:: Activity ::
Every line below that has the string "will" adds one to the count. Give that count by itself.

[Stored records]
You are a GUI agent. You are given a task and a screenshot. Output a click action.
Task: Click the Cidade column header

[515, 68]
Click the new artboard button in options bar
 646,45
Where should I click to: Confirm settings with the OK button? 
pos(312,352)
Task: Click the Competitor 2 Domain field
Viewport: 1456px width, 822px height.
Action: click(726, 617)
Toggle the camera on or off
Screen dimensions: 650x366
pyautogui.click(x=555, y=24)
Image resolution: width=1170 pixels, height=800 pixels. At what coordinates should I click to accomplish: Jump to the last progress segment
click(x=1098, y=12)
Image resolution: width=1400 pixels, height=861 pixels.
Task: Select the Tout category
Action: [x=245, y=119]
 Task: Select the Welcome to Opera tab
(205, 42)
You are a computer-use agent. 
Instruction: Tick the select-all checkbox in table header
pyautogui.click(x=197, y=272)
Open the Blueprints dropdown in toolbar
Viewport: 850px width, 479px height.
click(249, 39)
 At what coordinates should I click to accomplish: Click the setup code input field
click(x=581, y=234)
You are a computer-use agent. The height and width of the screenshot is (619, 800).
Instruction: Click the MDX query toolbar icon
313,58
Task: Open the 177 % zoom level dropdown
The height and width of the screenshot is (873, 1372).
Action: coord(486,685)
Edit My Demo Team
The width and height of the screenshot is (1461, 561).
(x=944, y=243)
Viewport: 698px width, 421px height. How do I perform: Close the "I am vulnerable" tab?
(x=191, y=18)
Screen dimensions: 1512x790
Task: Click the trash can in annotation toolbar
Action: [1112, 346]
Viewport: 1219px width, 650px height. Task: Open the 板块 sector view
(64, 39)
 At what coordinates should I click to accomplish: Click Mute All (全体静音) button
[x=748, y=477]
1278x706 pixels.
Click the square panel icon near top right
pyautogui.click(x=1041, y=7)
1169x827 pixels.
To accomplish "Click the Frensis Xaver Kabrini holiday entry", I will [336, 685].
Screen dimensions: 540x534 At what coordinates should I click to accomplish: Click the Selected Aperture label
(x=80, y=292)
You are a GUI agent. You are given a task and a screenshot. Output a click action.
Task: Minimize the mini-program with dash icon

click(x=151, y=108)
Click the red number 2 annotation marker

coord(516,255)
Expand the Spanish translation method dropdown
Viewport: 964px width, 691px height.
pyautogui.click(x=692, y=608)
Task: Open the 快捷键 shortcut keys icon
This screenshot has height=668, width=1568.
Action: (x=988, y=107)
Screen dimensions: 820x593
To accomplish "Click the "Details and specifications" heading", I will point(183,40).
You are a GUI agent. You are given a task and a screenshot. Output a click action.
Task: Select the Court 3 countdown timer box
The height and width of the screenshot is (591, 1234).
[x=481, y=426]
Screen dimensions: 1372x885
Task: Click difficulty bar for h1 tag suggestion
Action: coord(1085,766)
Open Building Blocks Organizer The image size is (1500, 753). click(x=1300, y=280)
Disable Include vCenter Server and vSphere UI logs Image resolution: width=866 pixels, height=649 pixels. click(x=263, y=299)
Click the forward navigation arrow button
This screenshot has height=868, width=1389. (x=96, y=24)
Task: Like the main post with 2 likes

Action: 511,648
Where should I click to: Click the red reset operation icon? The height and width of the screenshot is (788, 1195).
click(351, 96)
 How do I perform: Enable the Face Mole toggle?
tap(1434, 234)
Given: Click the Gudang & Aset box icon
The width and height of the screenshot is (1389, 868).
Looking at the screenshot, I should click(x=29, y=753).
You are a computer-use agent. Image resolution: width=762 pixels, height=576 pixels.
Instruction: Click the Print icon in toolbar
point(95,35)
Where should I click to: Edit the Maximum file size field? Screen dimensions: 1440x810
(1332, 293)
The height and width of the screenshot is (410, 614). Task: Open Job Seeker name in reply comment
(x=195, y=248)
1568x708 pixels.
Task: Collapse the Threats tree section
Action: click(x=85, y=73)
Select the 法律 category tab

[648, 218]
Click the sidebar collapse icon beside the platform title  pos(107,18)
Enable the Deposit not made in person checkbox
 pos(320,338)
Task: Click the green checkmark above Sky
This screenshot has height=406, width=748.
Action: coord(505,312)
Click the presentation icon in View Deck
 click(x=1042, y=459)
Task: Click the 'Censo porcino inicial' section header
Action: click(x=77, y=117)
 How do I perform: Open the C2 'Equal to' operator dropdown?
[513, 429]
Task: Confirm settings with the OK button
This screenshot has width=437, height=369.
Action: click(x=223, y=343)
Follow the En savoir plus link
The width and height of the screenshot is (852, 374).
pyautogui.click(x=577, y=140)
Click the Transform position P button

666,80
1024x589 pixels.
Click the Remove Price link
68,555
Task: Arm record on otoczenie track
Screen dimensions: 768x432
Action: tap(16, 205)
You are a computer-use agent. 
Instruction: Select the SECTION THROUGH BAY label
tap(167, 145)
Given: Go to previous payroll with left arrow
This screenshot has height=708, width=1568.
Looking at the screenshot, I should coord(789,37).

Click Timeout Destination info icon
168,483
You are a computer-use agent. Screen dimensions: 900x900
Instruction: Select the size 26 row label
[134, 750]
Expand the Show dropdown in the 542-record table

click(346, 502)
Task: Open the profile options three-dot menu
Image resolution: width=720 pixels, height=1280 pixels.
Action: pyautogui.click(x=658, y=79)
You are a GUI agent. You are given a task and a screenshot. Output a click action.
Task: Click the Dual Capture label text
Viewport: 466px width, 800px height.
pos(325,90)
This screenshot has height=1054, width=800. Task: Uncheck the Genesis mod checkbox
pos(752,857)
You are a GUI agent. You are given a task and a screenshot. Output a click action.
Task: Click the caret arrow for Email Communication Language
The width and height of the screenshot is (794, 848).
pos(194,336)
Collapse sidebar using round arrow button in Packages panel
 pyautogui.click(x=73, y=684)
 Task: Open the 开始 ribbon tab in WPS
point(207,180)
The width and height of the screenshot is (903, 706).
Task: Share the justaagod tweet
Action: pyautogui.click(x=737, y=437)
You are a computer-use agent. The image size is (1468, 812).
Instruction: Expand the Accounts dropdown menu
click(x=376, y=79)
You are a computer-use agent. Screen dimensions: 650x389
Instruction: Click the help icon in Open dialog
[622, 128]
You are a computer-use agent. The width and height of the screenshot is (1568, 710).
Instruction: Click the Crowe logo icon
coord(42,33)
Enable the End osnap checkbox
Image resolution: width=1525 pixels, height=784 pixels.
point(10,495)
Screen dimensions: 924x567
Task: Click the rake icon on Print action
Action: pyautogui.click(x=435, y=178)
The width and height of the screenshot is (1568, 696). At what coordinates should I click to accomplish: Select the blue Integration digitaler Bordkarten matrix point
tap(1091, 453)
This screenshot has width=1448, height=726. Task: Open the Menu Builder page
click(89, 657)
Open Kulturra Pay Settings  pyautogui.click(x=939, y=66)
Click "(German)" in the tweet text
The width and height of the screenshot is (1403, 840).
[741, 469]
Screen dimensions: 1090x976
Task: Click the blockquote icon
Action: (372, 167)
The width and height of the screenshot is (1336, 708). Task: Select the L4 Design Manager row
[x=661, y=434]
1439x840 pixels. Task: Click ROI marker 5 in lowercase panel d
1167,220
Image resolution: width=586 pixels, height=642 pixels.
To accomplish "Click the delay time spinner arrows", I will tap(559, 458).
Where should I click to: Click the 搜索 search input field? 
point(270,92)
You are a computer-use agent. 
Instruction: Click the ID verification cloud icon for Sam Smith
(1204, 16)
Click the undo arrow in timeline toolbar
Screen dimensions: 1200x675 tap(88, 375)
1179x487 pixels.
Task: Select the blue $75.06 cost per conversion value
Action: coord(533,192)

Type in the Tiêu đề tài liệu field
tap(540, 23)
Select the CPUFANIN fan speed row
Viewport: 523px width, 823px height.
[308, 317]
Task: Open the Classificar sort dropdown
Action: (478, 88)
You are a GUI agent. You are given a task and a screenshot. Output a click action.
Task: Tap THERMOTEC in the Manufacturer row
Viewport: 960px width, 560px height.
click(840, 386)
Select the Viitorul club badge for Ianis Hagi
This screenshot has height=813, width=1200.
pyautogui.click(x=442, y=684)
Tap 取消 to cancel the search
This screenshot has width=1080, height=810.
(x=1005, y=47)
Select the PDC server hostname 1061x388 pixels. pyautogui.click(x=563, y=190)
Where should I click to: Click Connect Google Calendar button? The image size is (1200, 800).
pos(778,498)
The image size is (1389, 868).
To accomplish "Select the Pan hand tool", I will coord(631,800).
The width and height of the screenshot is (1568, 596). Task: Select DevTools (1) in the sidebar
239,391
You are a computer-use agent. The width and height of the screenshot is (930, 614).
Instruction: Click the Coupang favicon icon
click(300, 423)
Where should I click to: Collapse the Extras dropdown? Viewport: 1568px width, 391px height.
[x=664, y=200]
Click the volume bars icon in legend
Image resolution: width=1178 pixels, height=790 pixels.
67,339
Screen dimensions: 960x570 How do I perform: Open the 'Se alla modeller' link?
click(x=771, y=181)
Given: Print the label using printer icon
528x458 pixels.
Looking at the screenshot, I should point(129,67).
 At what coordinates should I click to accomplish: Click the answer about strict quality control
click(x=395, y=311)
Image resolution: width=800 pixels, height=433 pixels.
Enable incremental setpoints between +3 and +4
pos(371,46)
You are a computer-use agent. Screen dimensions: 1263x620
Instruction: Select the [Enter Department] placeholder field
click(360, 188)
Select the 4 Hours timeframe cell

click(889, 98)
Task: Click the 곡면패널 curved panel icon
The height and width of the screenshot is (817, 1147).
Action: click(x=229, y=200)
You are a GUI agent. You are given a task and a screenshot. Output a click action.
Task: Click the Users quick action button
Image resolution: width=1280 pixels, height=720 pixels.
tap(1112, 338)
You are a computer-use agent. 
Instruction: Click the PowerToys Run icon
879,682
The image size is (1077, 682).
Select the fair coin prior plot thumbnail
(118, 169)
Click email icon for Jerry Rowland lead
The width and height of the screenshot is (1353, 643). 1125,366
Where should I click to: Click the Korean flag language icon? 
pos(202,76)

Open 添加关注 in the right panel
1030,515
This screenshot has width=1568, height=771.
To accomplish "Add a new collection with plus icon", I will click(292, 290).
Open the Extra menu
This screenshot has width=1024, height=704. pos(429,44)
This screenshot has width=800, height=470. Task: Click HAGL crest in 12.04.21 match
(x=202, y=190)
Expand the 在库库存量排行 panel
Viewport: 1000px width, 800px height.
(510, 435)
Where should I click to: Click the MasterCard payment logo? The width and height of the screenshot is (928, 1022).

:: Expected answer ::
5